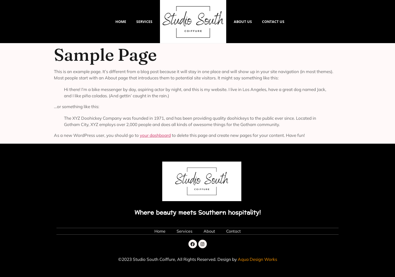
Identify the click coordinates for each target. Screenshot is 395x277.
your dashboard (155, 135)
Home (120, 21)
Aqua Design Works (257, 259)
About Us (243, 21)
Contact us (273, 21)
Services (144, 21)
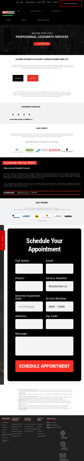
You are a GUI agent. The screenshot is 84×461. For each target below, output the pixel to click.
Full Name (23, 260)
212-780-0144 (64, 448)
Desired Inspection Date (27, 297)
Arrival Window (57, 298)
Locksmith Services (30, 2)
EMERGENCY (29, 119)
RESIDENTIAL (18, 119)
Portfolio (56, 2)
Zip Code (52, 316)
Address (21, 316)
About (21, 2)
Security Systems (40, 2)
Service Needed (57, 278)
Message (22, 333)
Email (50, 260)
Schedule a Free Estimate (70, 3)
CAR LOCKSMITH (24, 119)
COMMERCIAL (13, 119)
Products (49, 2)
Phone (20, 278)
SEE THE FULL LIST (42, 220)
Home (17, 2)
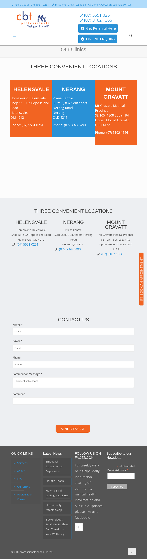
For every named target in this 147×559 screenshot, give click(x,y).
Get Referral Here (98, 28)
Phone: (17, 357)
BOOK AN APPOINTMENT (141, 279)
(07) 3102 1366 (95, 20)
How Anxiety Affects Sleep (54, 507)
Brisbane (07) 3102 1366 (70, 4)
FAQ (19, 478)
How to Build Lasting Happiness (57, 493)
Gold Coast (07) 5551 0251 (32, 4)
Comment (19, 394)
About (21, 471)
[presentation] (40, 415)
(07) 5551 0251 (95, 15)
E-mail (17, 341)
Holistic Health (55, 481)
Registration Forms (24, 497)
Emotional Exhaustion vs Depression (54, 466)
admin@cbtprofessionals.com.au (112, 4)
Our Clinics (23, 486)
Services (22, 463)
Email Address (117, 470)
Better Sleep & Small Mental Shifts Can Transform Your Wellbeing (57, 527)
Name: (18, 324)
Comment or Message (27, 374)
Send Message (73, 429)
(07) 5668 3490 (75, 125)
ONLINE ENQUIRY (97, 39)
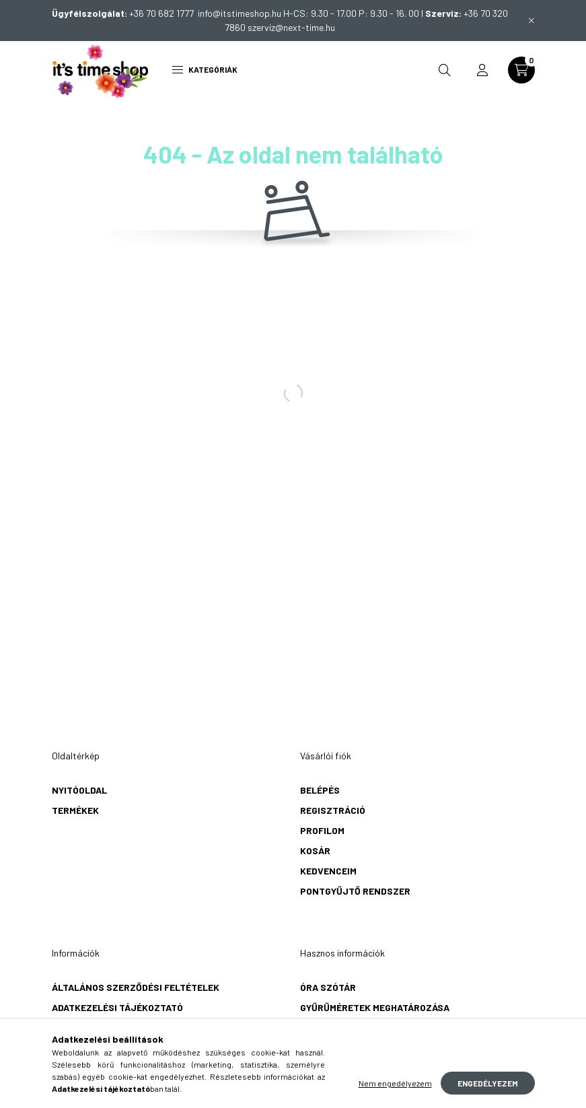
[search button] (444, 70)
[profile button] (482, 70)
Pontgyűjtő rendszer (355, 891)
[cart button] (521, 70)
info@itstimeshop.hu (239, 13)
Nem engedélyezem (395, 1083)
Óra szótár (328, 987)
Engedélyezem (487, 1083)
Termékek (75, 810)
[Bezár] (531, 20)
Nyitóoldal (79, 790)
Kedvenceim (328, 870)
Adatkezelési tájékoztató (117, 1007)
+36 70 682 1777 (163, 13)
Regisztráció (332, 810)
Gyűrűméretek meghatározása (374, 1007)
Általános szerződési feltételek (135, 987)
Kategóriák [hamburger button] (204, 69)
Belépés (320, 790)
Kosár (315, 850)
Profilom (322, 830)
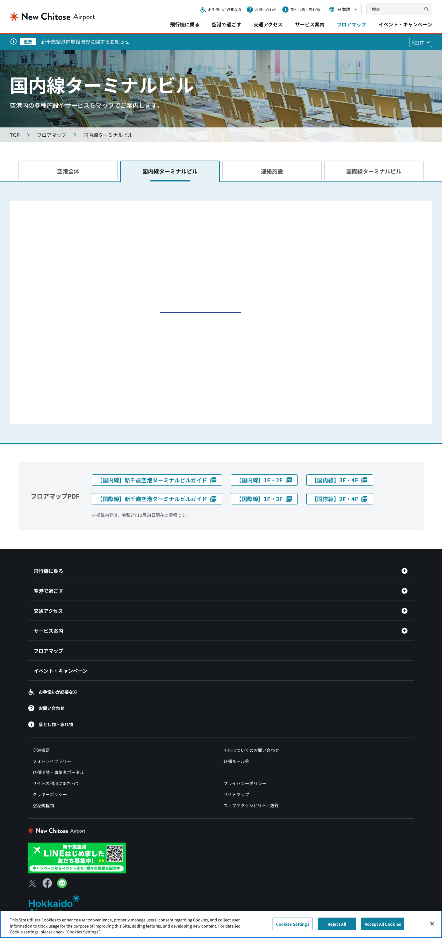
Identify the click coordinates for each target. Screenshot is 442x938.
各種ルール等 (236, 761)
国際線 (373, 171)
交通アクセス (268, 24)
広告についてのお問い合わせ (251, 750)
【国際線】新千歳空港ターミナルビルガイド (157, 499)
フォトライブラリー (52, 761)
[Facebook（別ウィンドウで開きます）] (47, 883)
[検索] (426, 9)
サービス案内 (309, 24)
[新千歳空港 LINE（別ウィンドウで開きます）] (77, 857)
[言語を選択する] (343, 9)
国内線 (170, 171)
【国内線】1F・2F (264, 480)
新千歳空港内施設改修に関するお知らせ (85, 41)
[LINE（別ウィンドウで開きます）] (62, 885)
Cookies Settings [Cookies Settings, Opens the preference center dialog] (292, 924)
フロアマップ (351, 24)
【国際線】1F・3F (264, 499)
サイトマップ (236, 795)
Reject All (337, 924)
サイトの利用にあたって (56, 783)
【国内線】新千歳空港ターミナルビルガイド (157, 480)
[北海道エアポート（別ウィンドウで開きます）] (59, 905)
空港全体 (68, 171)
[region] (221, 924)
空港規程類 (43, 806)
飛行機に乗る (185, 24)
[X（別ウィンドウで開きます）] (32, 883)
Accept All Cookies (383, 924)
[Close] (432, 923)
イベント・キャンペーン (405, 24)
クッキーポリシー (50, 795)
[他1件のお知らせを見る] (420, 42)
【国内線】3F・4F (340, 480)
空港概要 (41, 750)
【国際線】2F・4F (340, 499)
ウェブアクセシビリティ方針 (251, 806)
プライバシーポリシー (244, 783)
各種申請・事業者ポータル (58, 772)
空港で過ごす (226, 24)
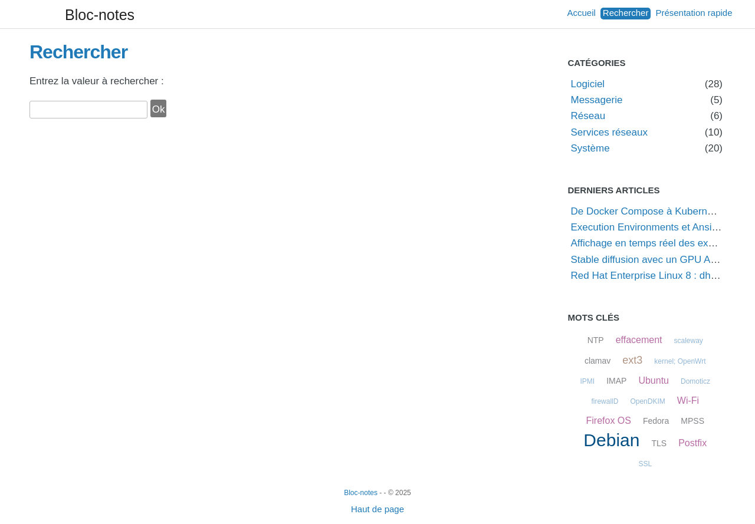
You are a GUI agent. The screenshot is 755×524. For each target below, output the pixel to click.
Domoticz (695, 381)
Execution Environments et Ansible (648, 227)
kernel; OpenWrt (679, 361)
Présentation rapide (693, 13)
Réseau (588, 115)
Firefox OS (608, 421)
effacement (639, 340)
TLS (659, 443)
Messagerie (597, 100)
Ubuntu (653, 380)
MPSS (692, 421)
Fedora (656, 421)
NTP (595, 340)
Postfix (692, 443)
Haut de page (377, 509)
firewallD (604, 401)
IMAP (616, 380)
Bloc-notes (99, 14)
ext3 (632, 360)
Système (590, 148)
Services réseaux (609, 132)
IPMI (587, 381)
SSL (645, 464)
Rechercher (626, 13)
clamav (597, 360)
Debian (611, 440)
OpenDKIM (647, 401)
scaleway (688, 341)
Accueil (581, 13)
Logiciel (588, 84)
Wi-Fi (688, 401)
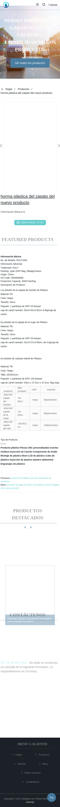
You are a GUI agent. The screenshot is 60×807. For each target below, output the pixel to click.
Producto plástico (10, 447)
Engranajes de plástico (13, 464)
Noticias (22, 763)
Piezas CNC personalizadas (34, 447)
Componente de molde (45, 451)
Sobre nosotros (33, 772)
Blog (45, 763)
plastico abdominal (43, 459)
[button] (37, 5)
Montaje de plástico (11, 455)
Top (52, 797)
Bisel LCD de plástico (33, 455)
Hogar (8, 89)
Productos (23, 89)
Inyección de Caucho (21, 451)
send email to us (30, 222)
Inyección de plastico (21, 459)
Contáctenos (33, 781)
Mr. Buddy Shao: (14, 667)
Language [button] (53, 5)
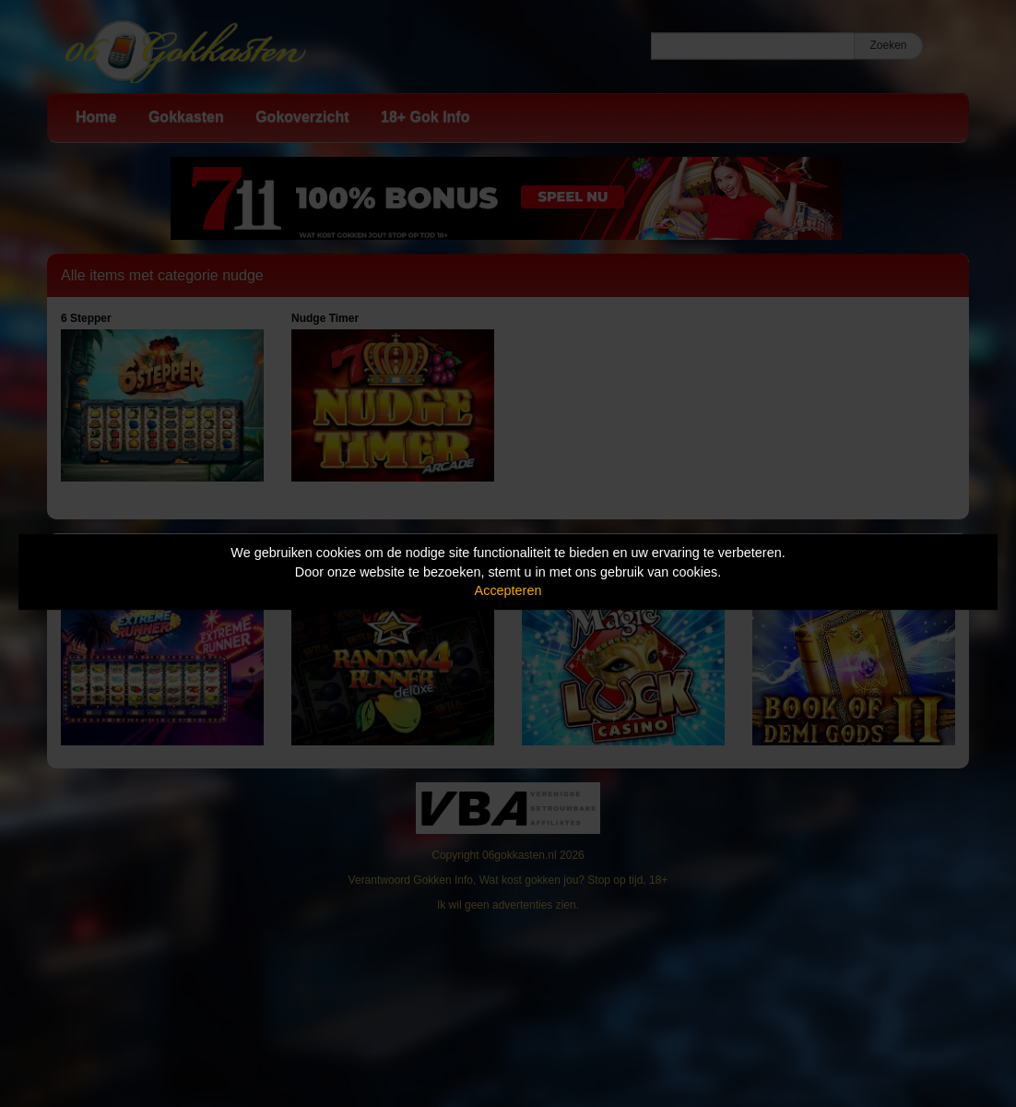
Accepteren (508, 590)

····················

■ TASK OBJECTIVE ■
Copy out all the rows above word for word, but leave out the pictures.

■ ANSWER TO THE TASK ■
Identify the click coordinates for each target. Screenshot is 395x277.
your dashboard (155, 135)
Home (120, 21)
Aqua Design Works (257, 259)
About Us (243, 21)
Contact us (273, 21)
Services (144, 21)
You are a GUI agent. The screenshot is 84×461. For each target below, output the pixel to click.
Full Name (23, 260)
212-780-0144 (64, 448)
Desired Inspection Date (27, 297)
Arrival Window (57, 298)
Locksmith Services (30, 2)
EMERGENCY (29, 119)
RESIDENTIAL (18, 119)
Portfolio (56, 2)
Zip Code (52, 316)
Address (21, 316)
About (21, 2)
Security Systems (40, 2)
Service Needed (57, 278)
Message (22, 333)
Email (50, 260)
Schedule a Free Estimate (70, 3)
CAR LOCKSMITH (24, 119)
COMMERCIAL (13, 119)
Products (49, 2)
Phone (20, 278)
SEE THE FULL LIST (42, 220)
Home (17, 2)
For every named target in this 147×559 screenshot, give click(x,y).
Get Referral Here (98, 28)
Phone: (17, 357)
BOOK AN APPOINTMENT (141, 279)
(07) 3102 1366 (95, 20)
How Anxiety Affects Sleep (54, 507)
Brisbane (07) 3102 1366 (70, 4)
FAQ (19, 478)
How to Build Lasting Happiness (57, 493)
Gold Coast (07) 5551 0251 (32, 4)
Comment (19, 394)
About (21, 471)
[presentation] (40, 415)
(07) 5551 0251 (95, 15)
E-mail (17, 341)
Holistic Health (55, 481)
Registration Forms (24, 497)
Emotional Exhaustion vs Depression (54, 466)
admin@cbtprofessionals.com.au (112, 4)
Our Clinics (23, 486)
Services (22, 463)
Email Address (117, 470)
Better Sleep & Small Mental Shifts Can Transform Your Wellbeing (57, 527)
Name: (18, 324)
Comment or Message (27, 374)
Send Message (73, 429)
(07) 5668 3490 (75, 125)
ONLINE ENQUIRY (97, 39)
[search button] (444, 70)
[profile button] (482, 70)
Pontgyűjtő rendszer (355, 891)
[cart button] (521, 70)
info@itstimeshop.hu (239, 13)
Nem engedélyezem (395, 1083)
Óra szótár (328, 987)
Engedélyezem (487, 1083)
Termékek (75, 810)
[Bezár] (531, 20)
Nyitóoldal (79, 790)
Kedvenceim (328, 870)
Adatkezelési tájékoztató (117, 1007)
+36 70 682 1777 (163, 13)
Regisztráció (332, 810)
Gyűrűméretek meghatározása (374, 1007)
Általános szerződési feltételek (135, 987)
Kategóriák [hamburger button] (204, 69)
Belépés (320, 790)
Kosár (315, 850)
Profilom (322, 830)
Identify the click coordinates for each target. Screenshot is 442x938.
各種ルール等 (236, 761)
国際線 (373, 171)
交通アクセス (268, 24)
広告についてのお問い合わせ (251, 750)
【国際線】新千歳空港ターミナルビルガイド (157, 499)
フォトライブラリー (52, 761)
[Facebook（別ウィンドウで開きます）] (47, 883)
[検索] (426, 9)
サービス案内 (309, 24)
[新千歳空港 LINE（別ウィンドウで開きます）] (77, 857)
[言語を選択する] (343, 9)
国内線 (170, 171)
【国内線】1F・2F (264, 480)
新千歳空港内施設改修に関するお知らせ (85, 41)
[LINE（別ウィンドウで開きます）] (62, 885)
Cookies Settings [Cookies Settings, Opens the preference center dialog] (292, 924)
フロアマップ (351, 24)
【国際線】1F・3F (264, 499)
サイトマップ (236, 795)
Reject All (337, 924)
サイトの利用にあたって (56, 783)
【国内線】新千歳空港ターミナルビルガイド (157, 480)
[北海道エアポート（別ウィンドウで開きます）] (59, 905)
空港全体 (68, 171)
[region] (221, 924)
空港規程類 (43, 806)
飛行機に乗る (185, 24)
[X（別ウィンドウで開きます）] (32, 883)
Accept All Cookies (383, 924)
[Close] (432, 923)
イベント・キャンペーン (405, 24)
クッキーポリシー (50, 795)
[他1件のお知らせを見る] (420, 42)
【国内線】3F・4F (340, 480)
空港概要 (41, 750)
【国際線】2F・4F (340, 499)
ウェブアクセシビリティ方針 (251, 806)
プライバシーポリシー (244, 783)
各種申請・事業者ポータル (58, 772)
空港で過ごす (226, 24)
You are a GUI agent. The screenshot is 755×524. For each target below, output the pixel to click.
Domoticz (695, 381)
Execution Environments et Ansible (648, 227)
kernel; OpenWrt (679, 361)
Présentation rapide (693, 13)
Réseau (588, 115)
Firefox OS (608, 421)
effacement (639, 340)
TLS (659, 443)
Messagerie (597, 100)
Ubuntu (653, 380)
MPSS (692, 421)
Fedora (656, 421)
NTP (595, 340)
Postfix (692, 443)
Haut de page (377, 509)
firewallD (604, 401)
IMAP (616, 380)
Bloc-notes (99, 14)
ext3 (632, 360)
Système (590, 148)
Services réseaux (609, 132)
IPMI (587, 381)
SSL (645, 464)
Rechercher (626, 13)
clamav (597, 360)
Debian (611, 440)
OpenDKIM (647, 401)
scaleway (688, 341)
Accueil (581, 13)
Logiciel (588, 84)
Wi-Fi (688, 401)
You are a GUI agent. The screenshot is 60×807. For each target below, output the pixel to click.
Producto plástico (10, 447)
Engranajes de plástico (13, 464)
Noticias (22, 763)
Piezas CNC personalizadas (34, 447)
Componente de molde (45, 451)
Sobre nosotros (33, 772)
Blog (45, 763)
plastico abdominal (43, 459)
[button] (37, 5)
Montaje de plástico (11, 455)
Top (52, 797)
Bisel LCD de plástico (33, 455)
Hogar (8, 89)
Productos (23, 89)
Inyección de Caucho (21, 451)
send email to us (30, 222)
Inyección de plastico (21, 459)
Contáctenos (33, 781)
Mr. Buddy Shao: (14, 667)
Language [button] (53, 5)
Accepteren (508, 590)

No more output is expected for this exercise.